The mechanisms that underlie the disruption to the VAPB-PTPIP51 tethers in ALS are not clear. Clearly the expression levels of VAPB and PTPIP51 affect their interaction and this in turn has been shown to influence ER-mitochondria contacts and linked functions. Thus, siRNA loss of VAPB and/or PTPIP51 reduce ER-mitochondria contacts, IP3 receptor mediated delivery of Ca2+ to mitochondria, and downstream functions of this Ca2+ delivery (De Vos et al., 2012; Stoica et al., 2014; Gomez-Suaga et al., 2017; Gomez-Suaga et al., 2019). Our finding that VAPB levels are reduced in ALS spinal cord suggests that this loss may contribute to the decrease in the VAPB-PTPIP51 interaction we detect in ALS. Interestingly, others have also reported decreased levels of VAPB in ALS post-mortem tissues (Anagnostou et al., 2010).
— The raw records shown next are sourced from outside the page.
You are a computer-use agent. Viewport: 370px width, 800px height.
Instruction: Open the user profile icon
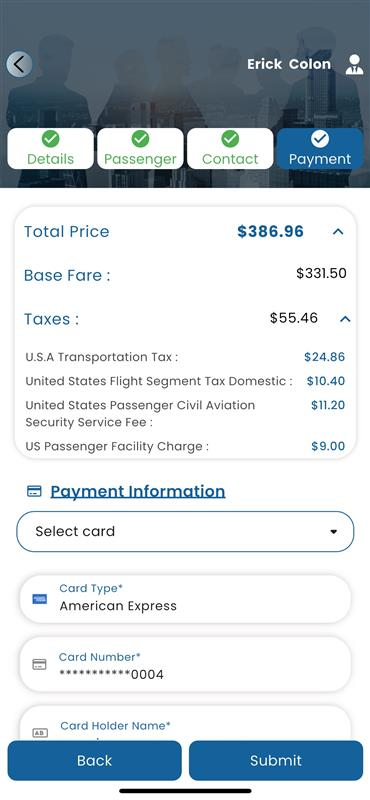pos(354,64)
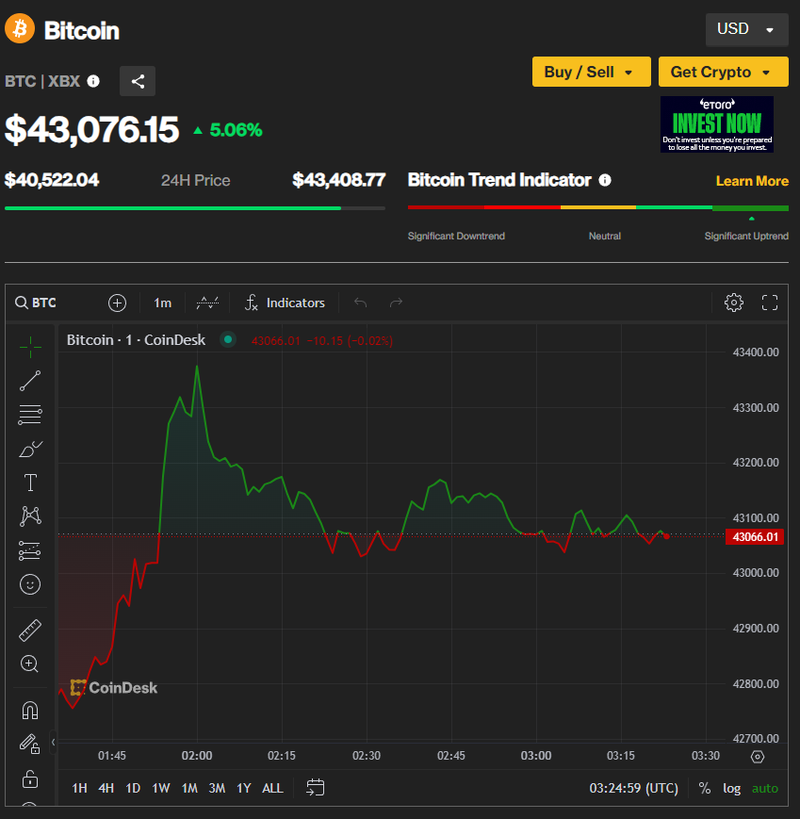Toggle the magnet snap mode
Image resolution: width=800 pixels, height=819 pixels.
point(30,711)
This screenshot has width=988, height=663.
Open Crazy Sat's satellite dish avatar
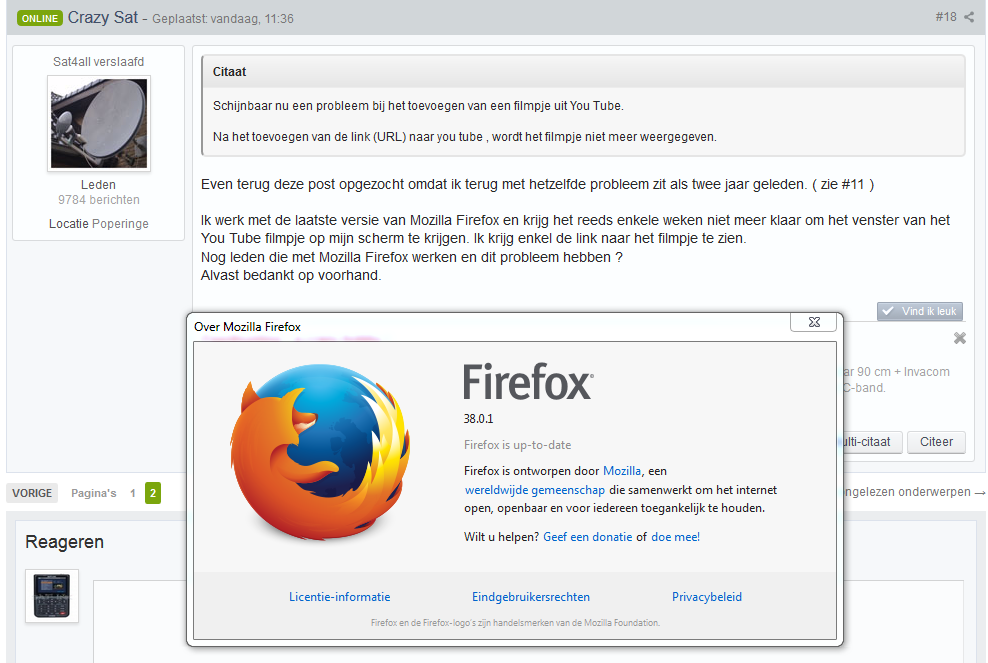pyautogui.click(x=98, y=123)
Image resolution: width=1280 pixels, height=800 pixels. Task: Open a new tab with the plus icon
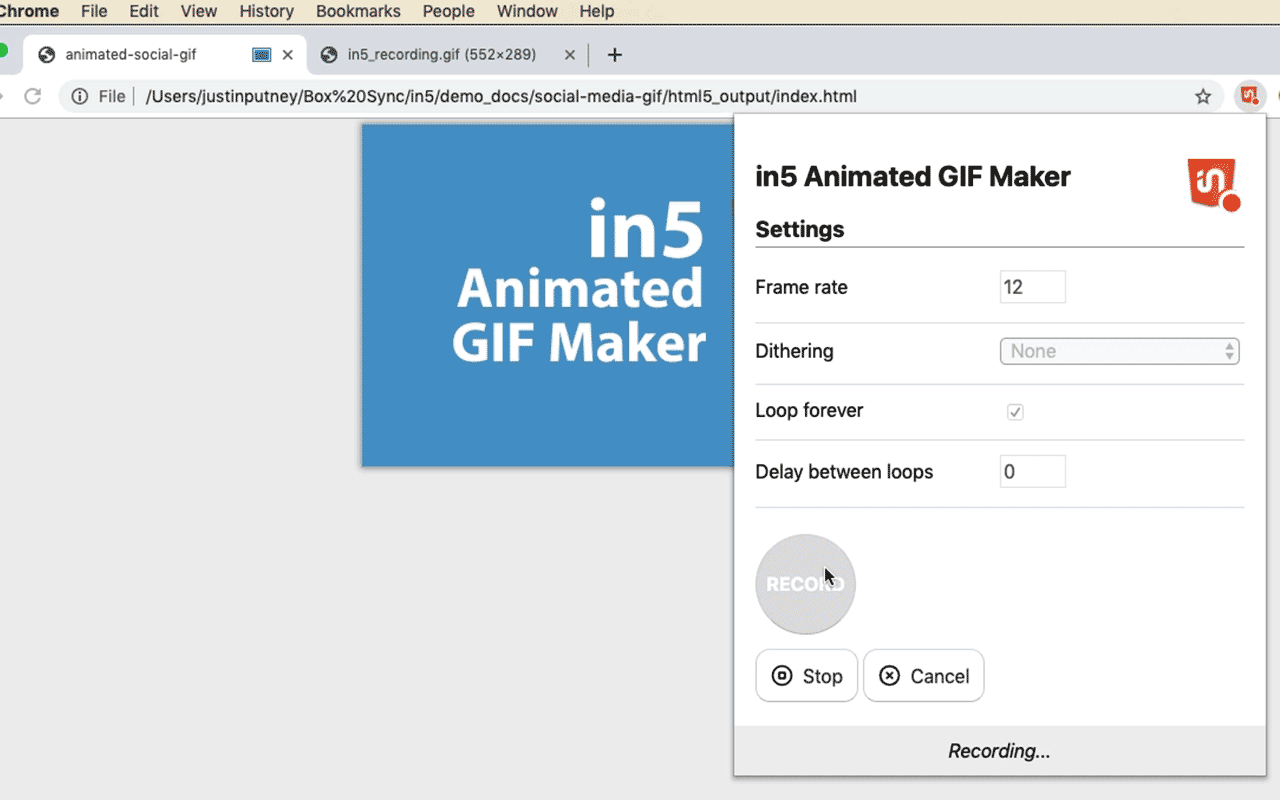click(614, 54)
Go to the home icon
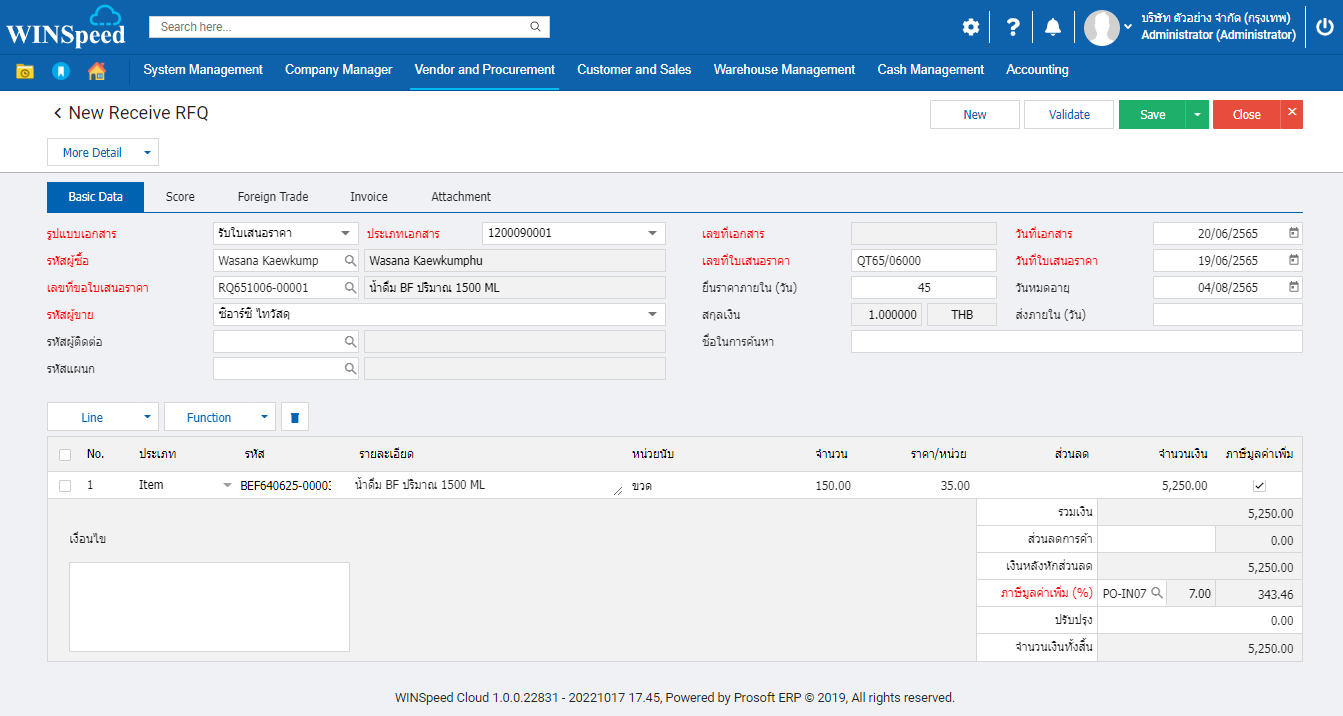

Indeed, we found that following normalisation of VAPB-PTPIP51 PLA dot numbers to VAPB protein levels, the reduction in the VAPB-PTPIP51 interaction we detected in the ALS cases was lost. This supports the notion that loss of VAPB contributes to the reduced VAPB-PTPIP51 interaction in ALS. Interestingly, there is evidence that VAPB may have other functions aside from ER-mitochondria tethering and that it may act to tether regions of ER with other organelles (Kors et al., 2022). Loss of VAPB may contribute to ALS via mechanisms other than ER-mitochondria tethering.

An alternative possibility is that the ALS linked perturbation of the VAPB-PTPIP51 tethers is linked to activation of glycogen synthase kinase-3β (GSK3β). GSK3β is a negative regulator of the VAPB-PTPIP51 interaction and its activation has been linked to disruption of ER-mitochondria tethering and signaling by ALS mutant TDP43, FUS, and C9orf72 in experimental models (Stoica et al., 2014; Stoica et al., 2016; Gomez-Suaga et al., 2022). However, studying GSK3β activity in post-mortem human tissues is difficult and similar analyses of GSK3β in post-mortem Alzheimer’s disease brains have generated highly conflicting data with some reporting increased and some decreased activity in Alzheimer’s disease (Ferrer et al., 2002; Swatton et al., 2004; Leroy et al., 2007). Such studies have led to the conclusion that it is technically difficult, if not impossible, to measure GSK3β enzymatic activity in post-mortem neurodegenerative disease tissues (Hooper et al., 2008). Analyses of ALS tissues with very short post-mortem times may assist such analyses in future studies.

Whatever the precise mechanisms, our findings demonstrate, for the first time, that the VAPB-PTPIP51 ER-mitochondria tethers are perturbed in human ALS post-mortem motor neurons. As such, they provide clinical support for prior experimental studies which highlighted the role of damaged ER-mitochondria signaling in ALS.